Former IBM employees, Alida Hernandez and James Moore, will have their cases heard, but IBM's motion to dismiss the cases filed by Maria Santiago and the family of Suzanne Rubio was granted by Judge Robert Baines.
The four plaintiffs claim they developed various forms of cancer after working at IBM's facility in San Jose during the 1970s and 1980s. Moore and Santiago contracted non-Hodgkins lymphoma, and Hernandez underwent a mastectomy after developing breast cancer. Rubio died from breast cancer in 1991.
Under California law, in order to sue an employer for fraud beyond the normal limits of worker's compensation statutes, the plaintiff must prove the defendant knew of an abnormal condition that could cause injury or death, and concealed both the abnormal condition and the fact that it was job-related from the defendant.
IBM argued that the plaintiffs had no evidence that showed IBM was aware of "systemic chemical poisoning" among its employees, according to the judge's rulings.

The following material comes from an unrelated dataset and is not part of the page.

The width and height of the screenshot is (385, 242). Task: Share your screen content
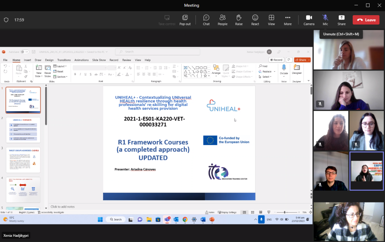tap(341, 20)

The New York-based company's lawyers also argued that since the defendants were aware of the symptoms before they developed illnesses, they could not claim that IBM withheld knowledge of those symptoms, according to the judge's rulings.
But the cases of Hernandez and Moore were allowed to proceed because over the years they were employed by the company they had reported various ailments and symptoms to IBM medical personnel that were considered "classic manifestations of systemic chemical poisoning" by the plaintiff's medical expert witness, the judge wrote.
The witness' expert opinion is enough to create a "triable issue" as to whether IBM doctors should have concluded that chemical poisoning was the reason behind the symptoms exhibited by Hernandez and Moore, the judge wrote.
In Rubio's case, however, the same expert witness was unable to say in a deposition that the symptoms she reported were definitively caused by chemical poisoning, only that the symptoms "were consistent with" chemical poisoning, the judge wrote. And since the plaintiffs were unable to demonstrate that Rubio actually suffered from chemical poisoning, there is no triable issue as to whether IBM was aware of that poisoning, he wrote.
IBM was able to get evidence in Santiago's case removed from the record, because she said in her initial deposition that she had never been to an IBM doctor prior to her diagnosis of lymphoma, but then in a later deposition said she had passed along information to IBM doctors regarding treatment of bronchitis by her outside doctor, according to the judge's decision.
Therefore, IBM could claim it had never received any information about Santiago's medical condition that would enable it to conclude she had suffered from chemical poisoning. Santiago was admitted to the hospital while on the job prior to her diagnosis, but the event was never recorded in IBM's medical log, and the reasons for her admittance would not be enough on their own to conclude they were caused by chemical poisoning, the plaintiffs' medical witness admitted.
The two cases will be the first of 40 pending cases to reach trial. IBM will contest the cases of Hernandez and Moore at trial, but this week's ruling creates doubt as to the viability of the other 36 cases pending in San Jose, an IBM spokesperson, Kendra Collins, said.
"The ruling puts into question the validity of the remaining cases, and we cannot see how the remaining cases will meet the legal standards established by this ruling," she said in a statement.
Because the judge focused on whether the plaintiffs had evidence that proved IBM was aware of symptoms that would cause cancer, the other cases would have to meet that burden of proof, Collins said.
All four plaintiffs wouls be able to pursue related claims against Shell Oil and Union Carbide, which manufactured the chemicals used by IBM, Alexander said.